- _AIM_
Recast the records starting at the line containing "Viewport: 1316px width, 906px" and ending at the line containing "Action: (380, 180)" as a numbered list, leaving out blank lines.
===== THE DATA
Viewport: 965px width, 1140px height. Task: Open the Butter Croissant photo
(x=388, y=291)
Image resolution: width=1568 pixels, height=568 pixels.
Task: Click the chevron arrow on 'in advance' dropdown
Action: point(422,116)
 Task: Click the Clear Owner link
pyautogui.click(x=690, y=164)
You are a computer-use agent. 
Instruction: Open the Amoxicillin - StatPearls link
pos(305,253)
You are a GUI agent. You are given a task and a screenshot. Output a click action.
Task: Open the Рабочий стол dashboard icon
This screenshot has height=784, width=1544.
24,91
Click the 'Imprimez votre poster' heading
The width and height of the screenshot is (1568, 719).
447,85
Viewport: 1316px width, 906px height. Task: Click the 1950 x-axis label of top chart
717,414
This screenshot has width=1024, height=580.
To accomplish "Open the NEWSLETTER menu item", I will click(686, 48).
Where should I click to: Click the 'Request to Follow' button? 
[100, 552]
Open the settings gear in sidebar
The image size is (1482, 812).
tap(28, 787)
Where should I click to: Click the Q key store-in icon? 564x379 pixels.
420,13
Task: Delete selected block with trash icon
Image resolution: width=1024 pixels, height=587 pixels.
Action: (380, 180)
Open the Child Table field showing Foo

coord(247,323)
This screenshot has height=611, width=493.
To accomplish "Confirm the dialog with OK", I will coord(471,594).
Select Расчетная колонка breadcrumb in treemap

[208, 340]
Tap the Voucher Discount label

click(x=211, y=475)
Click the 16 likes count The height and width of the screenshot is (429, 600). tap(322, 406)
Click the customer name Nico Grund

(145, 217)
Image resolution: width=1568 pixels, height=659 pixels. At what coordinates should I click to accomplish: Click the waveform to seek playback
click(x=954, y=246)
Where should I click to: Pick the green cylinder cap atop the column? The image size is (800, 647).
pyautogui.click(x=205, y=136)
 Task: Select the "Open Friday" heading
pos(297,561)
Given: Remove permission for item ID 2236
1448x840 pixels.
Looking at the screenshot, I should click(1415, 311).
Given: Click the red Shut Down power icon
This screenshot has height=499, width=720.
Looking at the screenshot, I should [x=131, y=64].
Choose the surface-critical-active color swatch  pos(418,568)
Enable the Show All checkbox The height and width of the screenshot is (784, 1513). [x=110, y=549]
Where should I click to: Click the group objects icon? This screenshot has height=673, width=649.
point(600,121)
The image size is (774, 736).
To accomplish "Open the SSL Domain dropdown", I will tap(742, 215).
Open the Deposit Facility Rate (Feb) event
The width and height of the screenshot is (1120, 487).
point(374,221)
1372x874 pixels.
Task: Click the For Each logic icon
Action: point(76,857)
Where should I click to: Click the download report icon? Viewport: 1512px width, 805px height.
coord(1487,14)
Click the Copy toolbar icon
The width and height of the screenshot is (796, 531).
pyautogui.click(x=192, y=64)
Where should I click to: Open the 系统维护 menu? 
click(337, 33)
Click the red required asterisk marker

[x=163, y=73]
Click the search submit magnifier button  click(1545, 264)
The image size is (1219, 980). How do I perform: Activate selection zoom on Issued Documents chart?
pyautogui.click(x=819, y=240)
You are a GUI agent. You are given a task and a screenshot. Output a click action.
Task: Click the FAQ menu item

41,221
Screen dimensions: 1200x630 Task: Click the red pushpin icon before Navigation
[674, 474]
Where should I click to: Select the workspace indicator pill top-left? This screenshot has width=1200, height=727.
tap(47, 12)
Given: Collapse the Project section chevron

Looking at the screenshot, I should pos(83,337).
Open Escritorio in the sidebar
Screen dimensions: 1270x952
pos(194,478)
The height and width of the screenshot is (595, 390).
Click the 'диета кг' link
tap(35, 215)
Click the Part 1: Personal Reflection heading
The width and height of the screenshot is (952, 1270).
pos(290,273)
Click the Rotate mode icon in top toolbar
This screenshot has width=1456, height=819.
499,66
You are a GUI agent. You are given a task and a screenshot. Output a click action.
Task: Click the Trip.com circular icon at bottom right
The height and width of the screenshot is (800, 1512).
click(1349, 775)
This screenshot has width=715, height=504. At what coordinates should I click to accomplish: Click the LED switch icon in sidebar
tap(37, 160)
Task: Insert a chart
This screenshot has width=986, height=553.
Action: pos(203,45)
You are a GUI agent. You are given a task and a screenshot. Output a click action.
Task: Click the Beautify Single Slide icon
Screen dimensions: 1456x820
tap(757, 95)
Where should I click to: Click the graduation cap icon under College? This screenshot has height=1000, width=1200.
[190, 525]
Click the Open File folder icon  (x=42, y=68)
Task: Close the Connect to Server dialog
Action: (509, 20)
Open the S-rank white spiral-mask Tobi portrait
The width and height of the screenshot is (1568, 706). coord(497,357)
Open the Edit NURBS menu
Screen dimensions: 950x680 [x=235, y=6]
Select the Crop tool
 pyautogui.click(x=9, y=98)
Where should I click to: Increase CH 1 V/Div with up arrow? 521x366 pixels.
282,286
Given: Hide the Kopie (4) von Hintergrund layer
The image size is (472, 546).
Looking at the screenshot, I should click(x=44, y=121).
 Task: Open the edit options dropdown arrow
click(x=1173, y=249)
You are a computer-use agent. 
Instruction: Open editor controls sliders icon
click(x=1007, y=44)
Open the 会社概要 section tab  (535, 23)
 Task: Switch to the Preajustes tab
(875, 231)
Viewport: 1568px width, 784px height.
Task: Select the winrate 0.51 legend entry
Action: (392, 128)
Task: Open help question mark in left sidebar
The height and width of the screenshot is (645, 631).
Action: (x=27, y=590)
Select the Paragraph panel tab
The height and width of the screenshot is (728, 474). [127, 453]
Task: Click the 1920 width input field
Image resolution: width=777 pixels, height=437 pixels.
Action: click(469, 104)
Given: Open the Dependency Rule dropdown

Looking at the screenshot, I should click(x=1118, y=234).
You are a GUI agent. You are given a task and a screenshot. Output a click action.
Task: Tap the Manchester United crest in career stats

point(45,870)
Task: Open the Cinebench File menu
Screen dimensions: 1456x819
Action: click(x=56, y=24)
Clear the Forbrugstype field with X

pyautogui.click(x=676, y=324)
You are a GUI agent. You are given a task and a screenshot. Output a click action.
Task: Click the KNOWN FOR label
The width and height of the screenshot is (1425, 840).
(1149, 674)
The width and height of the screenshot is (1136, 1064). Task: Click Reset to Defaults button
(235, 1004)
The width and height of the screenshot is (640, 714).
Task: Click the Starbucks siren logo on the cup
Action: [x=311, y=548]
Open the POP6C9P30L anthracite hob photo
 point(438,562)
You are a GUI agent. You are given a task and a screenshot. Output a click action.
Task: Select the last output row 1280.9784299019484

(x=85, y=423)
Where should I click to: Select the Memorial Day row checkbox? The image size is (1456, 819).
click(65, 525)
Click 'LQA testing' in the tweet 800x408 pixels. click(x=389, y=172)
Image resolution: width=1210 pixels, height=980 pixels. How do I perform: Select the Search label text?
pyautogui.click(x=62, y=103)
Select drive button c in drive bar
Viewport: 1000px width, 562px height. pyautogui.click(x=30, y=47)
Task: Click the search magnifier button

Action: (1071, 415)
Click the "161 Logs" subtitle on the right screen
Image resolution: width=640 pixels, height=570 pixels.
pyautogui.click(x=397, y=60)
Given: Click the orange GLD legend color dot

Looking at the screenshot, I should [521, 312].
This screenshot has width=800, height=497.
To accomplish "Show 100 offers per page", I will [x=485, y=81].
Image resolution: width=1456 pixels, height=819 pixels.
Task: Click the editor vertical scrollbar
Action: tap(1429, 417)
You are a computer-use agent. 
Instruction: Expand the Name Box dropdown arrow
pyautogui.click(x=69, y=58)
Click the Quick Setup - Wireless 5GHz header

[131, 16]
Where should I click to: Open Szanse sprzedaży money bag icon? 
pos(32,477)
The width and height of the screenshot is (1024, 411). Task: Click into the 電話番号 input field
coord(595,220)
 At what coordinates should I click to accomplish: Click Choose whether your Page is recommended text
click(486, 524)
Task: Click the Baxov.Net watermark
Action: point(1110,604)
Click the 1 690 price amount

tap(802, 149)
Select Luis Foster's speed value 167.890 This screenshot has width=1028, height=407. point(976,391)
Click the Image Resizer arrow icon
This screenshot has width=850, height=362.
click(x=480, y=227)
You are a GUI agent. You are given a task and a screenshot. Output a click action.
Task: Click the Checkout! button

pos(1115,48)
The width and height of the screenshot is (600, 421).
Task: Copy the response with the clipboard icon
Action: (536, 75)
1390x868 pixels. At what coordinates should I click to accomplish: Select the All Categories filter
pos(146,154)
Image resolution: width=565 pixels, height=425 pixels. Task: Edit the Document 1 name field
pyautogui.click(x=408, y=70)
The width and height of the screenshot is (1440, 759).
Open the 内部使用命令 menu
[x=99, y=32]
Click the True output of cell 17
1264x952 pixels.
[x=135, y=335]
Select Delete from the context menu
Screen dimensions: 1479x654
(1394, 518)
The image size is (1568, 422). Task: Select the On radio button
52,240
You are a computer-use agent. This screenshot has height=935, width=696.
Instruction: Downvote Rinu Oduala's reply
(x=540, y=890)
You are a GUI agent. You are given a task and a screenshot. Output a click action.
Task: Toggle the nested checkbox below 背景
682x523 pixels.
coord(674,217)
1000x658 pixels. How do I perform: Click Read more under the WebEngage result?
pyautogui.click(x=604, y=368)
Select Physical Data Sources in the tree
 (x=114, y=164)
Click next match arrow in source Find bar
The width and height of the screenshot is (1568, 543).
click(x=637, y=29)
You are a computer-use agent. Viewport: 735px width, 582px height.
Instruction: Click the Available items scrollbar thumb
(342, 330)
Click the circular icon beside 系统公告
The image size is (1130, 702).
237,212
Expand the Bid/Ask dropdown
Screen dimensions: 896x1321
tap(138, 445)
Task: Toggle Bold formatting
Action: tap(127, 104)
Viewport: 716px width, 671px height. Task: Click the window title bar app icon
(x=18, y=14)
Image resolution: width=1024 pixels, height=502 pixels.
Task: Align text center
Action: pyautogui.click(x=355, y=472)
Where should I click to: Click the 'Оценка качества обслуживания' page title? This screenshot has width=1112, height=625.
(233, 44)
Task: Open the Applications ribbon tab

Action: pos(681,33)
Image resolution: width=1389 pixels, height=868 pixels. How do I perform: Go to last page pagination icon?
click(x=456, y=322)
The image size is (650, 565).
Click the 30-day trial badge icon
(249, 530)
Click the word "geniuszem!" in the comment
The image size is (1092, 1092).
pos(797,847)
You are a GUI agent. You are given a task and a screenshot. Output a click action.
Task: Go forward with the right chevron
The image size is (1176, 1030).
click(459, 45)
==========
- _EXPECTED OUTPUT_
1. Viewport: 1316px width, 906px height. Task: Click the 1950 x-axis label of top chart
2. 717,414
3. This screenshot has width=1024, height=580.
4. To accomplish "Open the NEWSLETTER menu item", I will click(686, 48).
5. Where should I click to: Click the 'Request to Follow' button? 
6. [100, 552]
7. Open the settings gear in sidebar
8. The image size is (1482, 812).
9. tap(28, 787)
10. Where should I click to: Click the Q key store-in icon? 564x379 pixels.
11. 420,13
12. Task: Delete selected block with trash icon
13. Image resolution: width=1024 pixels, height=587 pixels.
14. Action: (380, 180)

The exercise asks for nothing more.